### [DIRECTIVE]
Retype the lines from the one containing "Where should I click to: Click the refresh" to the one containing "Action: pyautogui.click(x=491, y=467)", with both of those lines included.

### MATERIAL PROVIDED ###

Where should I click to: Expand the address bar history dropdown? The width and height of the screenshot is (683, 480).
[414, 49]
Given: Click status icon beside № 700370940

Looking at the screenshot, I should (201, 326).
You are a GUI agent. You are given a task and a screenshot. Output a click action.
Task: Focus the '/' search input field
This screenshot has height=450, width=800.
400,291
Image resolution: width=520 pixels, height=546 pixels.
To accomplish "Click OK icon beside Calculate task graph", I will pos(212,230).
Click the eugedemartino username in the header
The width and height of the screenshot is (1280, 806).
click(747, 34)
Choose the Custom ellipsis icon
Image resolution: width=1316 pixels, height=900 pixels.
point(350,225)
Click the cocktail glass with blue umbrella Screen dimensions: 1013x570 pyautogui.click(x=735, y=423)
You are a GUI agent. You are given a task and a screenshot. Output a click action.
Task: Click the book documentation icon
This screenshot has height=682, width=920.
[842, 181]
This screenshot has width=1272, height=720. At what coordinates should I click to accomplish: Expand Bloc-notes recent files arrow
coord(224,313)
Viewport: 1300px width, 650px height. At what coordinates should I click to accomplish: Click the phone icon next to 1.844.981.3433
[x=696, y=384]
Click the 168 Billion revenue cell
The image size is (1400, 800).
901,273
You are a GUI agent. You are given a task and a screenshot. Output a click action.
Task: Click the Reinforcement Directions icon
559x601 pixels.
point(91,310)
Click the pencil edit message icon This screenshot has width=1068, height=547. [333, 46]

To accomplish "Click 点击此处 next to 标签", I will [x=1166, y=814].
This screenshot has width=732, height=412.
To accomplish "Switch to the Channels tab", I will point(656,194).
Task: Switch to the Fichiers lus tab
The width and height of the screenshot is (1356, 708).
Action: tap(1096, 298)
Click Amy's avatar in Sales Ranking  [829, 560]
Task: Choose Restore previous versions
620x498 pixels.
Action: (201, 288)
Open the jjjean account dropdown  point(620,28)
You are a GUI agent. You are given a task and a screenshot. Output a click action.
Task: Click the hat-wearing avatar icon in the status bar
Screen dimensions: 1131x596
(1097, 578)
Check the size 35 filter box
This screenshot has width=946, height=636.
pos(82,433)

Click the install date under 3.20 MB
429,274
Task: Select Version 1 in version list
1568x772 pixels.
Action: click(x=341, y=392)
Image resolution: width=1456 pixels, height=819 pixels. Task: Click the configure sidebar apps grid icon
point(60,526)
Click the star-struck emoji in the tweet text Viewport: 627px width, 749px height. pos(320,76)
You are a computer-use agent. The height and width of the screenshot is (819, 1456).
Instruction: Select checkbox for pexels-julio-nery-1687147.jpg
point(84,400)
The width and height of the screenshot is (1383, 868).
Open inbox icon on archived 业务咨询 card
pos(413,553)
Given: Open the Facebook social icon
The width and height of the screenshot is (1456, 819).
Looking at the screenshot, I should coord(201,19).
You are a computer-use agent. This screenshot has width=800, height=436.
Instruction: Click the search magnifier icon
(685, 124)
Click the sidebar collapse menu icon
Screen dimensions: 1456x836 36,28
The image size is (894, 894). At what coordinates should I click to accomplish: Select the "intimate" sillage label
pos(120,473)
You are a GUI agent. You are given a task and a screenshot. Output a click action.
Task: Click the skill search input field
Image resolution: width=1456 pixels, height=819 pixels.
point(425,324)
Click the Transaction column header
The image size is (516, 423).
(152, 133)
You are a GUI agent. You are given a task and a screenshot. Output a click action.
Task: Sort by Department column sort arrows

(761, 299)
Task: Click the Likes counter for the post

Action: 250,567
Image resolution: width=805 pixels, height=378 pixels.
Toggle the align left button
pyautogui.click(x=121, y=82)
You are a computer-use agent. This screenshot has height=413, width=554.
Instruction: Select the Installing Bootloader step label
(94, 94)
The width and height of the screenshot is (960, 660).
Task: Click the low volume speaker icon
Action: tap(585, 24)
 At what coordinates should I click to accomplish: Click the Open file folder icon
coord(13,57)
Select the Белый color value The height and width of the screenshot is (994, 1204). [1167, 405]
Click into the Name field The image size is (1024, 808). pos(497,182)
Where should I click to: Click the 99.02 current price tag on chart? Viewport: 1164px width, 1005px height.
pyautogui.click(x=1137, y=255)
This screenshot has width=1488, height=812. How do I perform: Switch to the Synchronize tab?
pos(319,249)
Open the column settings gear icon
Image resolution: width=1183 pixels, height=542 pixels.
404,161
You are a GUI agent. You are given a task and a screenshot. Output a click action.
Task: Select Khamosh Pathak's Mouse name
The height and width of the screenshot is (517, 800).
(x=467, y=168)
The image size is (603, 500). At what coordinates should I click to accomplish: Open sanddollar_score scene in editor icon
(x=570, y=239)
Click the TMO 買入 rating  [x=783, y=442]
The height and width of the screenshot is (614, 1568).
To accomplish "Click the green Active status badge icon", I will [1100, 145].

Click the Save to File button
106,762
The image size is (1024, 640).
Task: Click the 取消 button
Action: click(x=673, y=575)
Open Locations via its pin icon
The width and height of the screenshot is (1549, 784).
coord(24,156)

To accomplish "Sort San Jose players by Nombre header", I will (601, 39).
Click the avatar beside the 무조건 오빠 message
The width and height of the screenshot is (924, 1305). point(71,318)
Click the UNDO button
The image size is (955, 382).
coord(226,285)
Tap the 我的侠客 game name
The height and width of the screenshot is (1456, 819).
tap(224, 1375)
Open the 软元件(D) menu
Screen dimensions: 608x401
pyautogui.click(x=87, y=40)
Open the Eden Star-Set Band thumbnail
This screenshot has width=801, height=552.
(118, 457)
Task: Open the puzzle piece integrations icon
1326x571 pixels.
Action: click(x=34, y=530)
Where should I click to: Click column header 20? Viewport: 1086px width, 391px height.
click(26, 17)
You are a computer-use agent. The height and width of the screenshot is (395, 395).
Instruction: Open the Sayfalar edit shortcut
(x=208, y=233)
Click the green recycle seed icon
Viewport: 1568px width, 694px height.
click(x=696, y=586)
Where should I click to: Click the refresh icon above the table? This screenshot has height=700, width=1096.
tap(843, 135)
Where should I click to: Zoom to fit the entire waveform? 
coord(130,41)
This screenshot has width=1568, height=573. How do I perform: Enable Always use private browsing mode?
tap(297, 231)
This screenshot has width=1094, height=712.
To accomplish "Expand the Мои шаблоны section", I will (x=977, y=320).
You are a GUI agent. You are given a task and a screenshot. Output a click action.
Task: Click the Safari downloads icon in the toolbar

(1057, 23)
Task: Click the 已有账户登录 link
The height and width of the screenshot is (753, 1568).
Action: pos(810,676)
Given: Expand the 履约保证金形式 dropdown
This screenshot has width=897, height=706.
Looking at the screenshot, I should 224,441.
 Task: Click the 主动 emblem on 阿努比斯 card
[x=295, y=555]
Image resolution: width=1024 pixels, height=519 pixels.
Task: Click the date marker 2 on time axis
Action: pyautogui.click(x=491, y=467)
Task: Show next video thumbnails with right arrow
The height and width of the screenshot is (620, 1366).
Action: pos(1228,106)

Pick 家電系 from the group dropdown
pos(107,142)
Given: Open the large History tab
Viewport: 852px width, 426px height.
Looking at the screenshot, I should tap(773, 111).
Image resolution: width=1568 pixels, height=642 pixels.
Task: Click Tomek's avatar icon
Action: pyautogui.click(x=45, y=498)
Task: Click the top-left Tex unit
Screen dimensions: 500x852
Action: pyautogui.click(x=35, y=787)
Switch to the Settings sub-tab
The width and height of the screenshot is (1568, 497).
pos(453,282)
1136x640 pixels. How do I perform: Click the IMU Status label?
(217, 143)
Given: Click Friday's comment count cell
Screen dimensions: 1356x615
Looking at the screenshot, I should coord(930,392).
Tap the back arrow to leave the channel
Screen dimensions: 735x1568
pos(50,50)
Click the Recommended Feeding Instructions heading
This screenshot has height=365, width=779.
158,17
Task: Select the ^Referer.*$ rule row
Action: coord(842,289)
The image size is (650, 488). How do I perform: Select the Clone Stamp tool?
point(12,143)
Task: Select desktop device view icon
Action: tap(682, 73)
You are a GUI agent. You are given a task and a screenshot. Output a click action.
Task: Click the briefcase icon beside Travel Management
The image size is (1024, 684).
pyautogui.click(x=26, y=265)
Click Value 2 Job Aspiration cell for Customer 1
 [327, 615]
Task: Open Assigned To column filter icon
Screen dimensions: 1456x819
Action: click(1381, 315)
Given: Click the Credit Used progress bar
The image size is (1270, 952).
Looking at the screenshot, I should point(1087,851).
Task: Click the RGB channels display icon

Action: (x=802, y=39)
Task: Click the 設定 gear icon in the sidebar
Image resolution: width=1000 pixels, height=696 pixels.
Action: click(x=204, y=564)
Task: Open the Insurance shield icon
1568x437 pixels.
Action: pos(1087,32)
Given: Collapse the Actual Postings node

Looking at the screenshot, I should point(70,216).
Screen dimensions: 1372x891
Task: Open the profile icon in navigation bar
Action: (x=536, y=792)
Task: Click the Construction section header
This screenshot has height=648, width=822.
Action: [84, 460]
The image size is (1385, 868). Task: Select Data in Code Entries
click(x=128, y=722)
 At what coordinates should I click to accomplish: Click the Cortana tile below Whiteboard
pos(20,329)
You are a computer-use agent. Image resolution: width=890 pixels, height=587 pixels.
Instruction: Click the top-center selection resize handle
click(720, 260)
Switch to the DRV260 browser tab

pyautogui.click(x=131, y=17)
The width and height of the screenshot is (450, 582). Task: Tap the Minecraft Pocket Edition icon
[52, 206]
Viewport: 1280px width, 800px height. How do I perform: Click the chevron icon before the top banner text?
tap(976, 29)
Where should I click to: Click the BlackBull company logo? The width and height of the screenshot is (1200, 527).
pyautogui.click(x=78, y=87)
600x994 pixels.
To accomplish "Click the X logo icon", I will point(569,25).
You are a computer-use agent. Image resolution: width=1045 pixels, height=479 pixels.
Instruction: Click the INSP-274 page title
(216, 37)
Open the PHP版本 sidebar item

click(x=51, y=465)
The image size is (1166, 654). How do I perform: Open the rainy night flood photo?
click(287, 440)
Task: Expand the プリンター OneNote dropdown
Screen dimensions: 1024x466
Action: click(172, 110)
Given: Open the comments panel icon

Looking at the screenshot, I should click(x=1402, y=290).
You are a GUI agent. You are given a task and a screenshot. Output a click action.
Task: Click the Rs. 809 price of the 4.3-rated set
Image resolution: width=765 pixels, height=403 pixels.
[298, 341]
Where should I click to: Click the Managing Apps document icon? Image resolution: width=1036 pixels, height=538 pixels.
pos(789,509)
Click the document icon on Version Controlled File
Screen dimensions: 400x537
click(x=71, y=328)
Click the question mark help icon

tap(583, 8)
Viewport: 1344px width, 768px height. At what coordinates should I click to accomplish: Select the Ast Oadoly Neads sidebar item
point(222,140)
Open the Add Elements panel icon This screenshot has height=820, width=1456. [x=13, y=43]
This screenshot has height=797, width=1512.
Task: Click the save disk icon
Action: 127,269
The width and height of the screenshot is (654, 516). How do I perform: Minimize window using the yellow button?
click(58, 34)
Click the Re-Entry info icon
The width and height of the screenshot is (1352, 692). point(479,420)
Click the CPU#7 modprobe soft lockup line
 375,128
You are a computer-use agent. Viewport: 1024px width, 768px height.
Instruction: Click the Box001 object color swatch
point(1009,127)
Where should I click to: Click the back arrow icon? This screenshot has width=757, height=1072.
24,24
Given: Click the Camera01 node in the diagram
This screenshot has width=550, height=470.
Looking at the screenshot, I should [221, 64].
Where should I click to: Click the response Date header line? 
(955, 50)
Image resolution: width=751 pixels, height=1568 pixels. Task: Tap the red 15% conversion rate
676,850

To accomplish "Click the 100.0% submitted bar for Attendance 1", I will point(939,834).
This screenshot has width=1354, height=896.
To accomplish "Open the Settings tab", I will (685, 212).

###

### [FINISHED EXERCISE]
Where should I click to: Click the refresh icon above the table? This screenshot has height=700, width=1096.
tap(843, 135)
Where should I click to: Zoom to fit the entire waveform? 
coord(130,41)
This screenshot has width=1568, height=573. How do I perform: Enable Always use private browsing mode?
tap(297, 231)
This screenshot has width=1094, height=712.
To accomplish "Expand the Мои шаблоны section", I will (x=977, y=320).
You are a GUI agent. You are given a task and a screenshot. Output a click action.
Task: Click the Safari downloads icon in the toolbar

(1057, 23)
Task: Click the 已有账户登录 link
The height and width of the screenshot is (753, 1568).
Action: pos(810,676)
Given: Expand the 履约保证金形式 dropdown
This screenshot has width=897, height=706.
Looking at the screenshot, I should 224,441.
 Task: Click the 主动 emblem on 阿努比斯 card
[x=295, y=555]
Image resolution: width=1024 pixels, height=519 pixels.
Task: Click the date marker 2 on time axis
Action: pyautogui.click(x=491, y=467)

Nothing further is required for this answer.